Martin Hirsch a raconté ses derniers instants : "l´Abbé Pierre est mort cette nuit à 5H25 au Val de Grâce entouré de quelques proches. L´infection pulmonaire pour laquelle il avait été hospitalisé, après une amélioration tout au long de la semaine, l´a finalement emporté". "C´est bien entendu une peine terrible pour l´immense famille qu´il représentait, pour les compagnons et toutes celles et ceux qu´il a aidés", a ajouté Martin Hirsch, en quittant l´hôpital en début de matinée. "Le véritable hommage, c´est de continuer", a estimé Emmaüs France dans un communiqué.
"Mes amis, au secours! Une femme vient de mourir gelée cette nuit à 3 heures", c´est ainsi qu´avait commencé l´appel de l´abbé Pierre, le 1er février 1954, lancé sur les ondes de Radio-Luxembourg, en faveur des sans-abri. Un appel qui allait devenir le symbole du combat de toute sa vie, la défense des mal-logés. L´abbé Pierre, de son nom Henri Grouès, avait fondé la première communauté Emmaüs en 1949.
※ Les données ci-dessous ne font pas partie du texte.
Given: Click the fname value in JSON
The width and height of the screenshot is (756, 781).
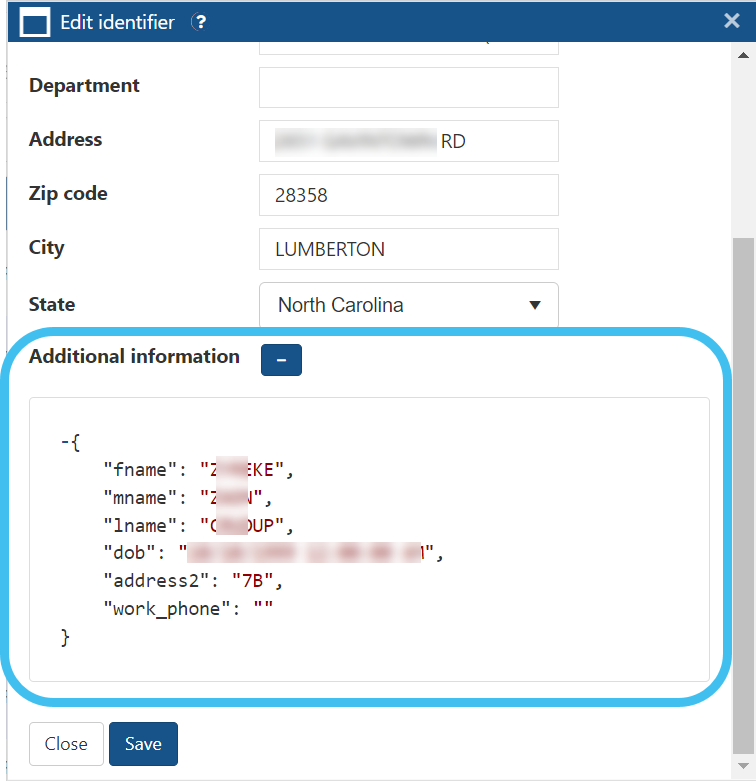Looking at the screenshot, I should click(244, 469).
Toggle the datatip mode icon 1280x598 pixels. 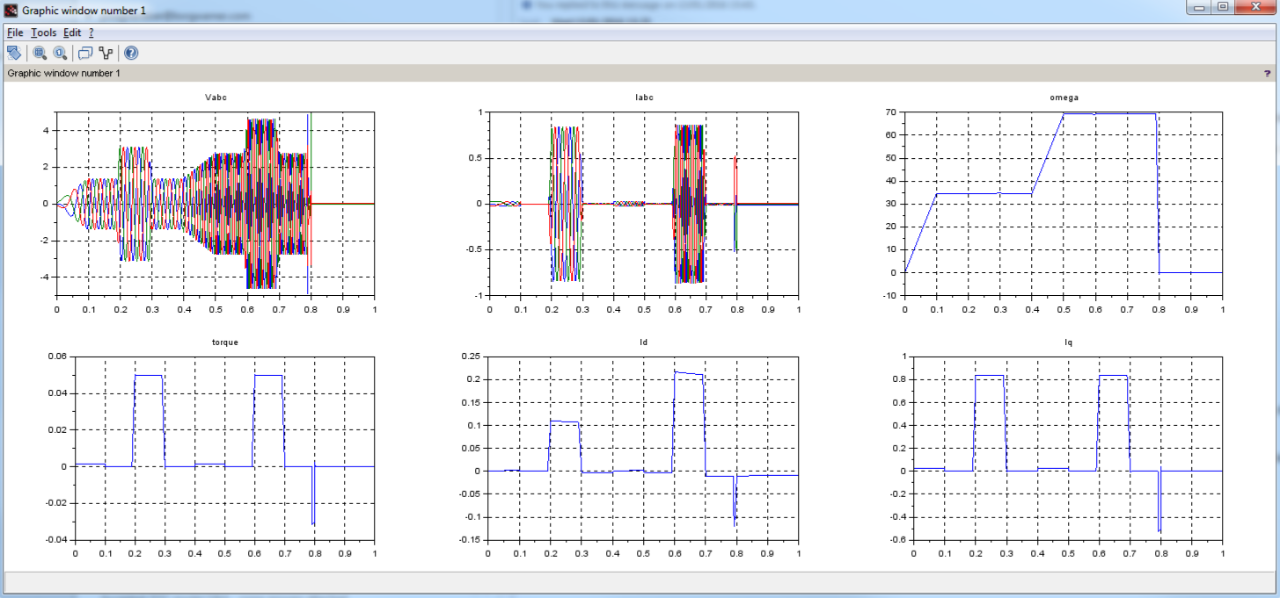[x=85, y=53]
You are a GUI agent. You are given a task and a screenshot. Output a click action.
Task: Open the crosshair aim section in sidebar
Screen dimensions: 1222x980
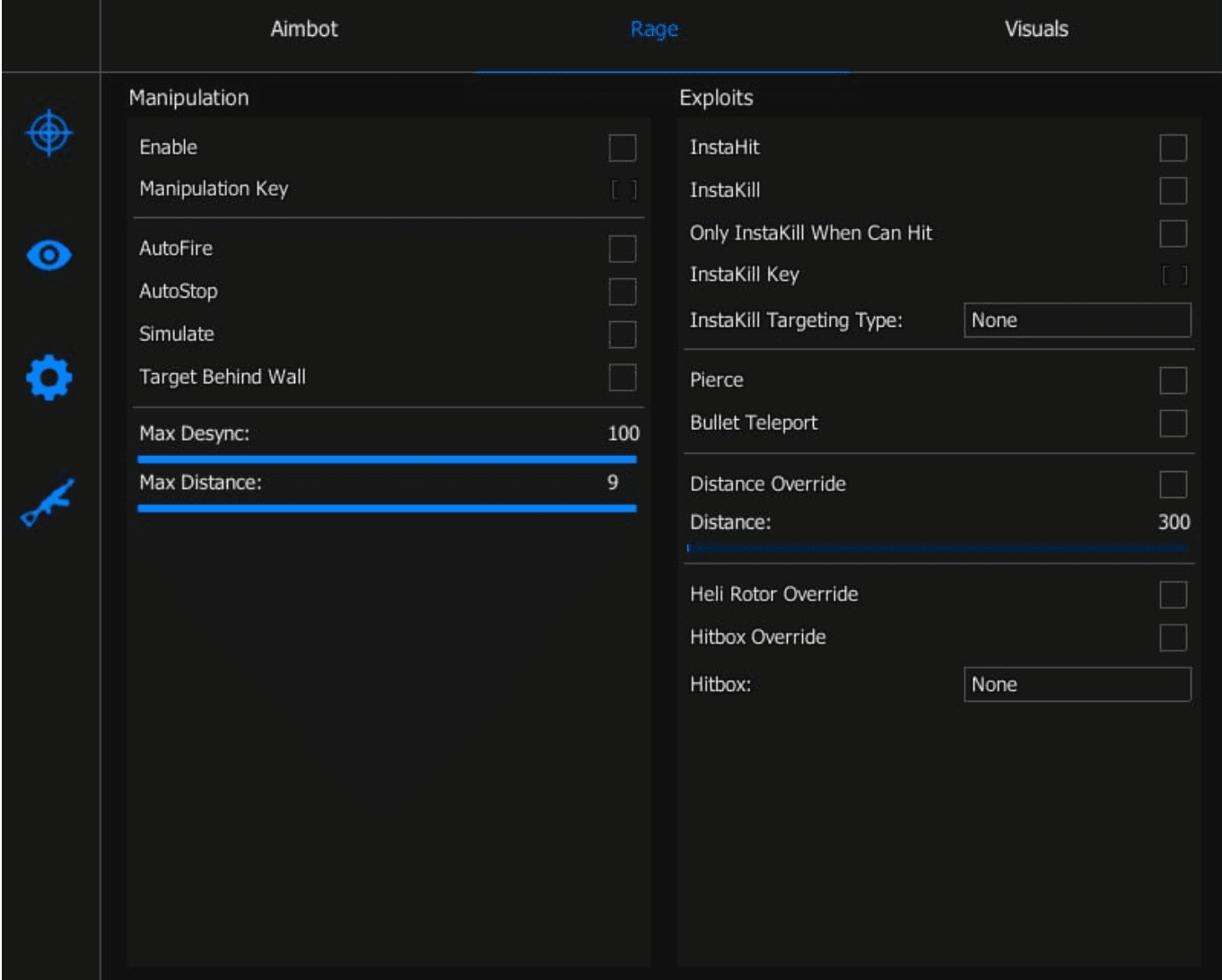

Jean-Louis Borloo, le ministre de l´Emploi, de la Cohésion sociale et du Logement, a souhaité, à l´instar du député UMP Georges Fenech, président du groupe d´étude parlementaire sur les sans-abri, que le projet de loi sur le droit au logement opposable porte le nom de l´Abbé Pierre.
Les réactions ont afflué dès les premières heures de la matinée. L´Abbé Pierre "nous a montré la voie de la générosité individuelle et collective", "il manquera à tous les Français", a déclaré le Premier ministre Dominique de Villepin qui conserve "la mémoire d´un homme de coeur et d´engagement, qui a montré à tous le chemin vers les plus démunis".
"Le long cri de colère de l´Abbé Pierre contre la pauvreté ne doit pas s´éteindre ", a affirmé Ségolène Royal, candidate socialiste à l´élection présidentielle.
"De la résistance à l´appel de 1954, de la création d´Emmaüs à son combat contre toutes les formes d´injustice, l´Abbé Pierre était la voix de l´insurrection et de l´interpellation. C´était un homme de combat", a pour sa part déclaré Nicolas Sarkozy, candidat UMP à l´élection présidentielle.
"Bouleversé", Bernard Kouchner, fondateur de Médecins sans Frontières et ami de l´Abbé Pierre, a salué un "abbé de combat" dont il a appris "la leçon de colère, d´illégalité lorsqu´il fallait".
L´annonce de la mort de l´Abbé Pierre a bouleversé nombre d´anonymes venus discrètement à l´entrée de l´hôpital parisien du Val-de-Grâce où il reposait, pour rendre hommage à "un père" qui, pour certains, les avait "beaucoup aidés". De nombreux SDF interrogés dans Paris - notamment près du canal Saint-Martin, devenu un nouveau symbole du combat pour les sans-logis - déploraient "un grand malheur".